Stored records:
######

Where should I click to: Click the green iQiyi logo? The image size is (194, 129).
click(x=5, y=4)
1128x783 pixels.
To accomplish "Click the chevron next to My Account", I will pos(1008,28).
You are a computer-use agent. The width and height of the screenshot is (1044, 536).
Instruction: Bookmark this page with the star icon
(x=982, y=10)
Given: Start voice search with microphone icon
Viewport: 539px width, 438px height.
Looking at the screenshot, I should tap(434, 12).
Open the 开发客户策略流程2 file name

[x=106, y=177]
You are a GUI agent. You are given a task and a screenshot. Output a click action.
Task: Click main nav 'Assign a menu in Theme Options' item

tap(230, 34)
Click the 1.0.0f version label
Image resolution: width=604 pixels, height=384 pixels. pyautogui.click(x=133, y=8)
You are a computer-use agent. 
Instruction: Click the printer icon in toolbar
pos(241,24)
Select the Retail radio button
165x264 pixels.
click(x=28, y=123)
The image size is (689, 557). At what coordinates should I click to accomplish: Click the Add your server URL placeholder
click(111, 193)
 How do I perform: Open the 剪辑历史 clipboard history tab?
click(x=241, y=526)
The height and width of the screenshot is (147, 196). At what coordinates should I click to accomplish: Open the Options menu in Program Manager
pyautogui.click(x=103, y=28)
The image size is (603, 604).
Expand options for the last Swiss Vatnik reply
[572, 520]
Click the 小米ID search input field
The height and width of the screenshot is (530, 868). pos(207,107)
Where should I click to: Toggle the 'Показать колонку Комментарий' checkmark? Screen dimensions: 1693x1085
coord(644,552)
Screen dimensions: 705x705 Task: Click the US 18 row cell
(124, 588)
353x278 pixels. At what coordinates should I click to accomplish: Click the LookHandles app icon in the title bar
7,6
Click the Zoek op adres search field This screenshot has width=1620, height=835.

######

• What you will do:
Nothing but a number belongs in the answer: the number of lines above that contain "computer".

• Answer below:
2